Trainer Tomlinson a First-Time Charmer

While trainer Mike Tomlinson will be saddling his first Kentucky Derby starter, he's no stranger to Churchill Downs--the former Oklahoman has been on the Kentucky circuit since 1996. However, he will be a stranger on the backside as his Derby hopeful is bedded down at Tomlinson's base at Trackside, Churchill Down's training facility a few miles down the road from the Twin Spires.

He'll attempt to grab the "big candy" for the first time with his Arkansas Derby (gr. II) winner, Sir Cherokee, for Kenneth T. Jones Jr.'s Domino Stud of Lexington.

Tomlinson was raised in Mustang, Okla., a suburb of Oklahoma City. He attended Southwest College on a baseball scholarship, then moved to Oklahoma State University, where he graduated in 1976. His hopes of professional baseball were dashed when the pitcher developed problems with his arm.

Like many of today's successful Thoroughbred trainers, Tomlinson "cut his teeth on quarter horses." He said they give a person a good basic education in horsemanship. "They help give you a good eye conformation-wise," he said.

His base was Remington Park, and he raced all over the southern Midwest in Arkansas and Louisiana and at Ellis Park in Kentucky, but when the purses, and the product, started to wane in Oklahoma, Tomlinson saw the writing on the wall.

"I wanted a location with a future," he said. "And Kentucky was one of those places. I wanted to be close to the breeders and be near the 'factories' where the horses come from."

He moved his family from Oklahoma to Kentucky, buying a 20-acre spread in Shelbyville, about 25 miles from Louisville. Tomlinson lives there now with his wife, Vicki, and three sons: Cole, 17; Cale, 15; and Cache, 11. While his stable is at Trackside, he travels to Lexington two to three times a week. It wasn't easy in the beginning.

"If we were going to play this game, we wanted to do it where we could be successful," he said. "Coming from the west, I was in a situation where I had to start all over again. It's been a struggle."

He and his horse will do just fine without the hubbub on the Churchill Downs backside Derby week. "The key to horses is rest and relaxation--and to keep them with their normal routine," he said. "He (Sir Cherokee) enjoys being over there. It's quiet, it's relaxing, it's a good environment."

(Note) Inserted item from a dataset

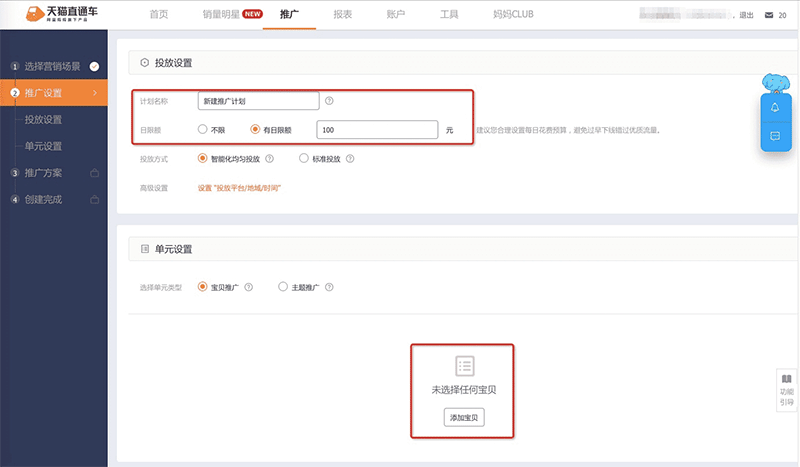Viewport: 800px width, 467px height.
Task: Expand the 推广设置 sidebar step
Action: click(54, 93)
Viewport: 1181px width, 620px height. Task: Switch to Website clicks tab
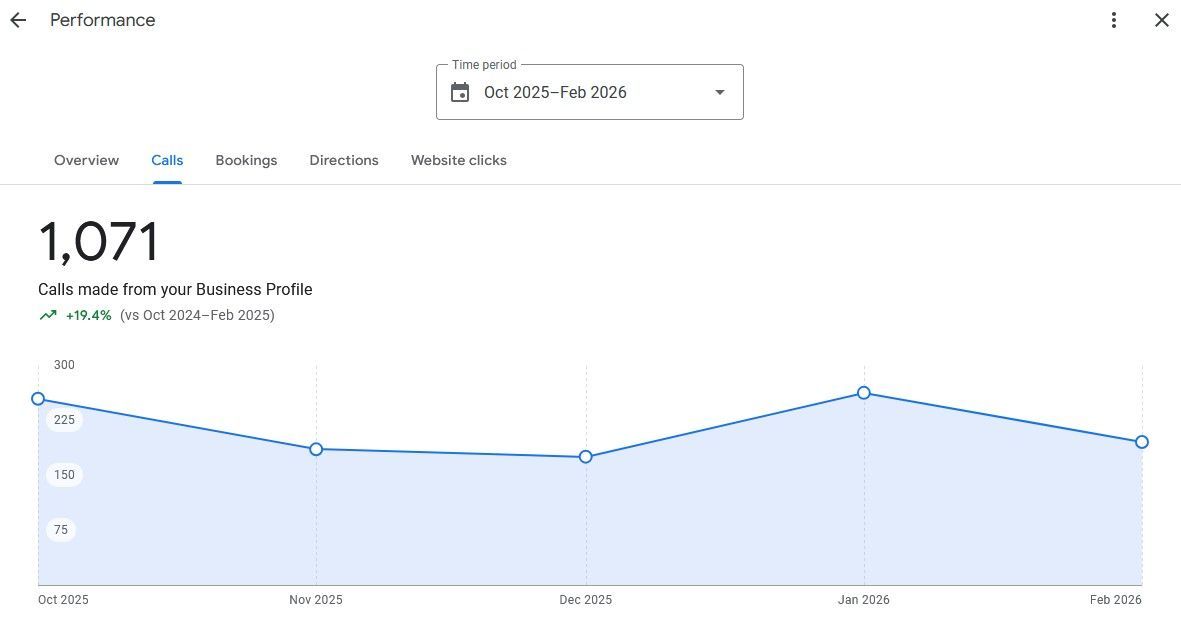tap(458, 160)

Sir Cherokee, a bay son of Cherokee Run, out of the Last Tycoon mare La Cucina, won one of six starts as a 2-year-old. "All along, I thought he was a talented horse, but he's been a challenge to train," Tomlinson said. "He was immature and I told the owners not to expect much in his first few races." After breaking his maiden in his fifth start in November at Churchill Downs, he finished a credible fourth in the Kentucky Jockey Club Stakes (gr. II) to close out the meet.

This year at Oaklawn Park, he won a mile allowance race, then was fourth in both the Southwest and Rebel Stakes before coming from last to win the Arkansas Derby.

"I voiced my concerns to Caroline (Frazier, the general manager of Domino) and Mr. Jones and I wanted to keep him the way we'd kept him all along. I told them 'We were sharpening the blade in the Arkansas Derby to try to get the big candy.' "

Trackside is also the home of the Murray Johnson stable. The Johnson-trained Perfect Drift finished third in last year's Derby, and Tomlinson has been getting good advice from his neighbor. "He's had good success," Tomlinson said. "I'd like to duplicate that."

A year ago, a low-key Johnson went home to mow his lawn Derby Day before heading to Churchill Downs. Tomlinson said he'd do something similar, like get a hair cut. "I want to look good when I get my picture taken," he said with midwestern pride.

For being a first time Derby trainer, he certainly isn't intimidated or taking a backseat to anyone.

"You can talk about the Breeders' Cup or the Dubai Cup, but when you mention the Kentucky Derby, that's the top," he said. "This is where I want to be. I'm fortunate to get to this point in the six or seven years I've been here. There are a lot of good guys, good horse trainers, who don't have the luck to get here.

"It's been a new experience for me, but I'm not going to lie and say I don't want the attention. Everybody works to get to this point -- I'd be foolish to say I'm not going to enjoy it."

People following horse racing would also be foolish to not give Mike Tomlinson and Sir Cherokee a chance in Kentucky Derby 129.